Крестьянин действительно проворно бухнул на колени и поклонился в ноги Аввакуму. Аввакум поднял Семивёрста.

– Принимаю от тебя дар не потому, что помог тебе избежать убытков, а потому принимаю твой дар, что мой дом в нужде и ты, любя ближнего, поделился скудным хлебом своим.

– Ой, батько Аввакум! – Семивёрст потряс кудлатой головой. – Умные речи мне до ушей только и доходят, а дальше – никак. Видно, щелка, которая в голову слова пропускает, мала да узка. Я ведь всего и умею – пахать, сеять, косить, и тут не всякий мне ровня, тут я молодец… А коль хлебом моим ты доволен, то и я доволен.

– Скажи, – спросил Аввакум, – что это за имя у тебя такое – Семивёрст?

– Да уж такое вот! Веселия ради! Поп у нас до тебя был очень веселый. Во хмелю меня крестил. Да я и не в обиде, правду сказать. Других все равно по именам не зовут. Все больше прозвищами. А у меня и не поймешь, что это – имя или прозвище. Да и нареки меня Ильей – все равна Семивёрст. Я, батько, проворный.

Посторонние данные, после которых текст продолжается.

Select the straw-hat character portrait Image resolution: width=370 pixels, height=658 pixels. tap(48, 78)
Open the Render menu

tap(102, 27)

Тут мужичок спохватился вдруг, шапку на голову, попу и попадье покланялся да и за дверь. Аввакум кинулся гостя за стол приглашать, а Семивёрст лошадке свистнул, та и пошла. Повалился мужик с крыльца в кошелку розвальней, вожжой шевельнул, и только – динь-динь-динь – колокольчик под дугой.

8

Отслужив утренние службы, Аввакум торопливо погасил свечи и уж собирался сложить с себя облачение – служить в тот день пришлось одному, дьячок запил, – как вошла в церковь женщина.

– Батюшка, исповедай.

Аввакум глянул с тоскою на оконца, в которые бил настоящий весенний мартовский свет, хотя первый день марта только начинался.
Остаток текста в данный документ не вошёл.